About one line in an implementation of MD5

Question

I'm confused by one line of code in an implementation of MD5,

void MD5_Update(MD5_CTX *ctx, const void *data, unsigned long size)
{
    MD5_u32plus saved_lo;
    unsigned long used, available;

    saved_lo = ctx->lo;
    if ((ctx->lo = (saved_lo + size) & 0x1fffffff) < saved_lo)
        ctx->hi++;
    ctx->hi += size >> 29;

    used = saved_lo & 0x3f;

    if (used)
    {
        available = 64 - used;

        if (size < available)
        {
            memcpy(&ctx->buffer[used], data, size);
            return;
        }

        memcpy(&ctx->buffer[used], data, available);
        data = (const unsigned char *)data + available;
        size -= available;
        body(ctx, ctx->buffer, 64);
    }

    if (size >= 64)
    {
        data = body(ctx, data, size & ~(unsigned long)0x3f);
        size &= 0x3f;
    }

    memcpy(ctx->buffer, data, size);
}

The question line is if ((ctx->lo = (saved_lo + size) & 0x1fffffff) < saved_lo), it seems the 'size' counts bytes, but the 'ctx->lo' and 'saved_lo' count bits. Why add them together? There are also some similar codes in Github, and also some projects use these code. So anyone can give some explanation?

Answer 1

The remarks about "bit counters" are likely misleading - ctx->hi and ctx->lo count bytes, just like size does.

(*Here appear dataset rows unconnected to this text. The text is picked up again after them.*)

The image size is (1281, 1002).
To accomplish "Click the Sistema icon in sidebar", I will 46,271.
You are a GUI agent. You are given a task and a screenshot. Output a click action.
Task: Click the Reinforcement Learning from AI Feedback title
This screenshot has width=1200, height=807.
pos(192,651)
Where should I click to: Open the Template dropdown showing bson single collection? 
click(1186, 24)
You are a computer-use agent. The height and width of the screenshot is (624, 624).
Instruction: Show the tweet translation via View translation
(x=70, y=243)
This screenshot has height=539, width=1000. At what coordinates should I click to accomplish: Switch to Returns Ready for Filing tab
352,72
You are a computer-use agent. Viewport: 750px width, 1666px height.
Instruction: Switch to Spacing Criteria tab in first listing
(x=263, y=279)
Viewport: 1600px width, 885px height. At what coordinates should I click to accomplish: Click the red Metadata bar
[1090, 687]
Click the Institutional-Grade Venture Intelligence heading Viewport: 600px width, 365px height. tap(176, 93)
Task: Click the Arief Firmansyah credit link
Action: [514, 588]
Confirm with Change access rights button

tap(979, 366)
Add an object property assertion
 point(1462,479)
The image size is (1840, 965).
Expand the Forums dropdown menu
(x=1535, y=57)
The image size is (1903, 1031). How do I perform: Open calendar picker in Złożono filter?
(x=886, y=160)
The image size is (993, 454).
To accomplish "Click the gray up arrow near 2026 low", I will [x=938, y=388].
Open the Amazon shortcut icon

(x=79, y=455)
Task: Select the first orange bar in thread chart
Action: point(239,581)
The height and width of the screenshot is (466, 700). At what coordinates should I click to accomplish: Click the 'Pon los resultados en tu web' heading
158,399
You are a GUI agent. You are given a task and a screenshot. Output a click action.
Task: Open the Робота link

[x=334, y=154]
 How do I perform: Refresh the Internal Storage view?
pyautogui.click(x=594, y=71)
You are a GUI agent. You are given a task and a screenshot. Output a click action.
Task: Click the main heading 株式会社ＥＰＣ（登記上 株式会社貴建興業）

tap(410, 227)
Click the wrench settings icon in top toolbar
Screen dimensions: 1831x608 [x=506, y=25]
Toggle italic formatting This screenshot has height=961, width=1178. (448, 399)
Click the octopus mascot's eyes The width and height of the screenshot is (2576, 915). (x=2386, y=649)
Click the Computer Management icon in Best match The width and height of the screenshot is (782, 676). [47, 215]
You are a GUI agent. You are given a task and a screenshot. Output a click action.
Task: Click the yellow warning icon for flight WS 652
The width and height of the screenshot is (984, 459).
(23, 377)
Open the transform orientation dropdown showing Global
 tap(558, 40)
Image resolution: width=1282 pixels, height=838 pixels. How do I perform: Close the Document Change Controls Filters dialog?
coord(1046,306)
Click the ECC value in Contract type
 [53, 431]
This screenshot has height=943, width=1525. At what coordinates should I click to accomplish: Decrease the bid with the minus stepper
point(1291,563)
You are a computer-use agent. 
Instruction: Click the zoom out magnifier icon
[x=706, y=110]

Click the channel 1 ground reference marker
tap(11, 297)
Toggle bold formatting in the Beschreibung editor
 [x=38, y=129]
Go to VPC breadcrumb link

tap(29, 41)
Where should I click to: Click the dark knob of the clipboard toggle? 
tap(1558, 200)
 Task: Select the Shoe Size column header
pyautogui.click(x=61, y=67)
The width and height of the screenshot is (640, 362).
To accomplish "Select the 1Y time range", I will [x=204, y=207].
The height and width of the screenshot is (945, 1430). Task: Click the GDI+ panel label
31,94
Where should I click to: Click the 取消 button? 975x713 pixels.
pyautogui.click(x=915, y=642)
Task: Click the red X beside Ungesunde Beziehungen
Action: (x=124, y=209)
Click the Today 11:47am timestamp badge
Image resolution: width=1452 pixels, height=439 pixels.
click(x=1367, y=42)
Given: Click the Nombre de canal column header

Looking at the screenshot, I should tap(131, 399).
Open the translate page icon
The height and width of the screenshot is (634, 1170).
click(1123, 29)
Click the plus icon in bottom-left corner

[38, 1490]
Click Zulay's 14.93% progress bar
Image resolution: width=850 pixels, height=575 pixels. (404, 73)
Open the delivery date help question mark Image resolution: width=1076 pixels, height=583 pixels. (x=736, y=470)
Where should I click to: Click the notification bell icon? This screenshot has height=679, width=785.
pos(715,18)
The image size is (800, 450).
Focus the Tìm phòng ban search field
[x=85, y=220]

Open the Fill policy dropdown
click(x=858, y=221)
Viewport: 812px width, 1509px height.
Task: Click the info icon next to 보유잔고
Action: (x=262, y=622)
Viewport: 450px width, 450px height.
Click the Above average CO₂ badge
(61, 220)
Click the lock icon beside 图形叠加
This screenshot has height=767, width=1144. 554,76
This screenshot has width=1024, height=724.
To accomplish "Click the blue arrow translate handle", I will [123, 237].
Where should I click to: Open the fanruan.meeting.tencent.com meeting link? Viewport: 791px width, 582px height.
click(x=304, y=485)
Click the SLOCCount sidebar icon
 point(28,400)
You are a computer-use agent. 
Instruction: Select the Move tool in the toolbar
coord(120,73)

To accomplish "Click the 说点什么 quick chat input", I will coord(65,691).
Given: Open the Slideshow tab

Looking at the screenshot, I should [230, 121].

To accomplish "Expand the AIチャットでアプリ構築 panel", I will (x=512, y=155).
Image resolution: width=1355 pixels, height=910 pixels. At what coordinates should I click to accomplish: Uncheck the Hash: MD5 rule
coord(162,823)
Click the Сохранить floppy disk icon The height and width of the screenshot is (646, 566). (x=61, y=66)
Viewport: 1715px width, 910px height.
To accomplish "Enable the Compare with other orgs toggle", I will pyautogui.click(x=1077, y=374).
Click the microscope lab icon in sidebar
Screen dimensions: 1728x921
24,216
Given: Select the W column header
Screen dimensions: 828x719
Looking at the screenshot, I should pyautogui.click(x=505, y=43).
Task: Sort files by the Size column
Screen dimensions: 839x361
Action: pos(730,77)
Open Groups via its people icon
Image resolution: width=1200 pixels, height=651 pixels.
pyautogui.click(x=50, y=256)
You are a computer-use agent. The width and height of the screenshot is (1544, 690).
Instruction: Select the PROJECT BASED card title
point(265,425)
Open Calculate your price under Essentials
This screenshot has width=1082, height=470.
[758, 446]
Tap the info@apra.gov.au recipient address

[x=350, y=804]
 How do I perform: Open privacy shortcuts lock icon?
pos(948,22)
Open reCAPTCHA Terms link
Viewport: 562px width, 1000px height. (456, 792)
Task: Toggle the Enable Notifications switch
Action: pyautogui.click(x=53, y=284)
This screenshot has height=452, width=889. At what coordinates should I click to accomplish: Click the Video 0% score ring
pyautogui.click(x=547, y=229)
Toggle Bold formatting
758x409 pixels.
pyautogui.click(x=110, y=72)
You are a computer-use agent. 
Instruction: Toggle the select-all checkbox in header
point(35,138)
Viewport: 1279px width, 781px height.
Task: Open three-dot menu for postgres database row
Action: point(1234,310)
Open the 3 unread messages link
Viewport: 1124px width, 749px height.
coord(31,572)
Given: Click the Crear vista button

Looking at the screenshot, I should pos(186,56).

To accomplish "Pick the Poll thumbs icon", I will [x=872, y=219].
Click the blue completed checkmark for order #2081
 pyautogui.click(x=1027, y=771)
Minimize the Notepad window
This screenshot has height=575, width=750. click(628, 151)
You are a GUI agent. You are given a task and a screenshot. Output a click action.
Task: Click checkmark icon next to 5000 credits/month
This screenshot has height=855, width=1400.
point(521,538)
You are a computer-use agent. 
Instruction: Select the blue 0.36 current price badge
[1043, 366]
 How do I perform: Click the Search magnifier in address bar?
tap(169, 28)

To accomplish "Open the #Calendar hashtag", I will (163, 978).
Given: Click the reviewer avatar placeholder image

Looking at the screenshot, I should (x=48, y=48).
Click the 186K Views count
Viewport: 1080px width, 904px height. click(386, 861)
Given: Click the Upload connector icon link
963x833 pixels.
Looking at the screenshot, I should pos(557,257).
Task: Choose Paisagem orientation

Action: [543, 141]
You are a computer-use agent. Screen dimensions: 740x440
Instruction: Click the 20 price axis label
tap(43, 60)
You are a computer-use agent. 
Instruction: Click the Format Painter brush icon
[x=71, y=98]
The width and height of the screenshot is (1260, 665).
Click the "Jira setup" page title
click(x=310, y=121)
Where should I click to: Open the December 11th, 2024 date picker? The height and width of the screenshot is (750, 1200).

You correctly notice that you're just adding size (bytes) to ctx->lo (and then checking for overflow/propagating overflow into ctx->hi). The overflow check is pretty simple - lo is used as a 29-bit integer, and if the result after adding/masking is less than the original value, then overflow occurred.

The checks around used are also evidence for ctx->lo and ctx->hi being byte counters -- body processes data 64 bytes at a time, and the lo counter is ANDed with 0x3F (i.e. 63).